Today’s recipe is for my mom, who recently moved to town and has been enjoying more of my cookies. Since she lives alone, I’ve been giving her bags of frozen, pre-portioned rounds of dough and letting her bake the cookies herself. The other day she called to say how much she loves doing this. Along with the portion control aspect, it makes her condo smell like fresh cookies every night and gives her the satisfaction of having baked something. I was very happy to hear she was enjoying the cookie dough, so today I decided to makes some pre-portioned individually wrapped scone dough triangles.

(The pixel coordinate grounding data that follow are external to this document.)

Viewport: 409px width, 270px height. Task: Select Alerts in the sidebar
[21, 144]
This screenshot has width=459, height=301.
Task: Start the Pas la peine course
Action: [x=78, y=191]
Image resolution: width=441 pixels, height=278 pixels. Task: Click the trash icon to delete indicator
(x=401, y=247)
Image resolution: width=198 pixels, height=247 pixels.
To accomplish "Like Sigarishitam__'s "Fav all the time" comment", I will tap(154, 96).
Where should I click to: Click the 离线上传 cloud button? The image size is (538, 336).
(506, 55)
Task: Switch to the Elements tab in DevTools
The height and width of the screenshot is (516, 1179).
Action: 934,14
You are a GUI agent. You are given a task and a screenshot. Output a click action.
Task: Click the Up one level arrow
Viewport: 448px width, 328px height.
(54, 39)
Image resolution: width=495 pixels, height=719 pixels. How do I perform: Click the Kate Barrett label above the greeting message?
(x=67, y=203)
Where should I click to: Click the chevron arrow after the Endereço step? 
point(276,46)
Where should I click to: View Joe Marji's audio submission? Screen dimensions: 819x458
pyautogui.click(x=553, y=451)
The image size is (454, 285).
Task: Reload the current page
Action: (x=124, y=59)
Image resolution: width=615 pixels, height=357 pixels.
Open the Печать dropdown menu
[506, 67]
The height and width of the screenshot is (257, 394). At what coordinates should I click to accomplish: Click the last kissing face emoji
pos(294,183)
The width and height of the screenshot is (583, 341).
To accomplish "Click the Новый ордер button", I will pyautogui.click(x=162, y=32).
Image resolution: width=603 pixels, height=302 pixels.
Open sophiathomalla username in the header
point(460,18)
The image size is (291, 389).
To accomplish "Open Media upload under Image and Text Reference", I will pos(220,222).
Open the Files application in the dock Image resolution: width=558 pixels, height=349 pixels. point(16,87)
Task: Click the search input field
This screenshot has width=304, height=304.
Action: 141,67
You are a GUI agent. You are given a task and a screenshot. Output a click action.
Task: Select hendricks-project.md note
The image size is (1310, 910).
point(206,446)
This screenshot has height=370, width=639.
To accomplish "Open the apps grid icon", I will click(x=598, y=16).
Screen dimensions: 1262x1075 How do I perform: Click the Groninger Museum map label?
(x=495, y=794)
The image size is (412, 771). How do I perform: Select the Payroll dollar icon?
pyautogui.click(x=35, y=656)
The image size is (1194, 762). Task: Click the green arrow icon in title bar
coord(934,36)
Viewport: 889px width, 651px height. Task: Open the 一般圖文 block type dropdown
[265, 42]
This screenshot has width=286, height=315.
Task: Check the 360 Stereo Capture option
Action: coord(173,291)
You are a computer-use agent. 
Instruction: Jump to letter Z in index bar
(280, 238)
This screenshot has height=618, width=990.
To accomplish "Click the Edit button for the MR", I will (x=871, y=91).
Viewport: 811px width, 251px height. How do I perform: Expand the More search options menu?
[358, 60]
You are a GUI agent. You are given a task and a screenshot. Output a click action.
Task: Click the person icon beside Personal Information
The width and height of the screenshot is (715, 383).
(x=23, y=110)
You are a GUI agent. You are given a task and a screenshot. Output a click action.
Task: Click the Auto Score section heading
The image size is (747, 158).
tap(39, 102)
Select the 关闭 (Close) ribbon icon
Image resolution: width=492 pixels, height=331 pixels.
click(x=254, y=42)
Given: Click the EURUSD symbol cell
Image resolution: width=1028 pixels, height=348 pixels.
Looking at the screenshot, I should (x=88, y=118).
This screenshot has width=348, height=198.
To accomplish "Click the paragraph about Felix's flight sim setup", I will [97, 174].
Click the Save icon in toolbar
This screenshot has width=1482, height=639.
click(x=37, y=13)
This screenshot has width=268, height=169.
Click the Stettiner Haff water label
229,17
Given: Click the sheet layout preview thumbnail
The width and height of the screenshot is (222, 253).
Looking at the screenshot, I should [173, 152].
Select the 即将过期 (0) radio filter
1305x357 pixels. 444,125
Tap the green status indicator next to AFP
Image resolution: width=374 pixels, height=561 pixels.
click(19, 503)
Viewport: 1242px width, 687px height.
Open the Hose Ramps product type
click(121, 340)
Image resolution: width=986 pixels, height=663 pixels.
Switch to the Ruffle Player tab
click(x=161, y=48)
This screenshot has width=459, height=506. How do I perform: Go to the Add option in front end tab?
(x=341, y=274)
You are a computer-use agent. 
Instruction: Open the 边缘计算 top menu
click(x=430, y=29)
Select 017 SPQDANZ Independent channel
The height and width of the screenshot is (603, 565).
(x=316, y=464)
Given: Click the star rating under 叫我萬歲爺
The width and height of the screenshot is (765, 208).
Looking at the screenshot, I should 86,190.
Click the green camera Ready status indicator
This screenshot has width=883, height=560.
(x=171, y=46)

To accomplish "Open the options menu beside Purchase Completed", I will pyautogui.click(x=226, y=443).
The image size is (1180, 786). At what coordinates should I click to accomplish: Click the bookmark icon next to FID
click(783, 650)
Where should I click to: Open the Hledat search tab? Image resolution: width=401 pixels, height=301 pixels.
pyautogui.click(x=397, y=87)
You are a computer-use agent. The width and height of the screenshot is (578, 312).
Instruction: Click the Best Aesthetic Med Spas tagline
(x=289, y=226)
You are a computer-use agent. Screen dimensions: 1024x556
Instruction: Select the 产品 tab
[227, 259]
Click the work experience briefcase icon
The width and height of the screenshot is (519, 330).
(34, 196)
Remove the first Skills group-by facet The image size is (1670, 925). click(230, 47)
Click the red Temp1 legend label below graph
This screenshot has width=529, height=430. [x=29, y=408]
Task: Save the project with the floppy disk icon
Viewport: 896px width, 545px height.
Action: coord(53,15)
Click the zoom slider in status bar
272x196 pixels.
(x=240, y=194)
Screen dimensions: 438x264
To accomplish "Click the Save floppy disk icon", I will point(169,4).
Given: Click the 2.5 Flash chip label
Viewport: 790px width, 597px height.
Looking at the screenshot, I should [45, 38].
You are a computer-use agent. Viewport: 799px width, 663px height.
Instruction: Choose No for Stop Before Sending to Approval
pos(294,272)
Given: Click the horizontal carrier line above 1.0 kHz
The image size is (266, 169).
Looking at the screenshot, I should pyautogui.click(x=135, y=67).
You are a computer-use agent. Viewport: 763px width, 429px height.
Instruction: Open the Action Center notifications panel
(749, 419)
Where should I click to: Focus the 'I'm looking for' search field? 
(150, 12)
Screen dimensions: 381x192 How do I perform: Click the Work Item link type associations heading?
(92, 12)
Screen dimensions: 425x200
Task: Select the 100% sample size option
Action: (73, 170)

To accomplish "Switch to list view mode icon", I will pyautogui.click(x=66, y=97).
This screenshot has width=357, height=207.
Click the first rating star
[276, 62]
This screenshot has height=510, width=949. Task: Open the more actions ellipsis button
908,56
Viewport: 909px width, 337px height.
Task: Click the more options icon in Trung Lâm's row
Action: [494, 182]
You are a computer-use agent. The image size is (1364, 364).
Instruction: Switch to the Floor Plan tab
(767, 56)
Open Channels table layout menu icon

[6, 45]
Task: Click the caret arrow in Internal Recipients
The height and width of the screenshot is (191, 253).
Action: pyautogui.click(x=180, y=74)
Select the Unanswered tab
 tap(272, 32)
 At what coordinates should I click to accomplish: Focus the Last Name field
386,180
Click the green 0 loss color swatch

To get started, I adapted a recipe from a cute little book called Simply Scones. But instead of following their directions, I made the scones in the food processor, portioned the dough into triangles, froze it and wrapped each triangle separately. To test, I baked up two scones. They weren’t overly sweet despite all the streusel and had kind of a cake-like not-too-heavy texture. Here’s the adapted recipe. I did not use coconut.

Streusel Scones

Streusel Scones

1/3 cup all purpose flour
1/3 cup lightly packed brown sugar
1/4 teaspoon ground cinnamon
3 tablespoons cold unsalted butter
1/3 cup chopped, toasted pecans
1/4 cup shredded coconut (optional)

2 cups all purpose flour (9 oz)
1/3 cup granulated sugar
2 teaspoons baking powder
1/8 teaspoon baking soda
½ teaspoon salt
1/3 cup cold unsalted butter
½ cup crushed, undrained pineapple (4 oz)
1 large egg
1 teaspoon vanilla

Make Streusel: Combine 1/3 cup flour, brown sugar and cinnamon in bowl of food processor and pulse lightly to mix. Add cut up butter and pulse until mixture is coarse. Dump into a bowl and stir in pecans and coconut (if using).

Make Scone Dough: Add 2 cups flour to processor then add granulated sugar, baking powder, baking soda and salt; pulse lightly to combine. Add the cut up butter and pulse until coarse.

In a mixing bowl, stir together pineapple, egg and vanilla. Dump the flour mixture into the pineapple mixture and stir to make a slightly sticky dough.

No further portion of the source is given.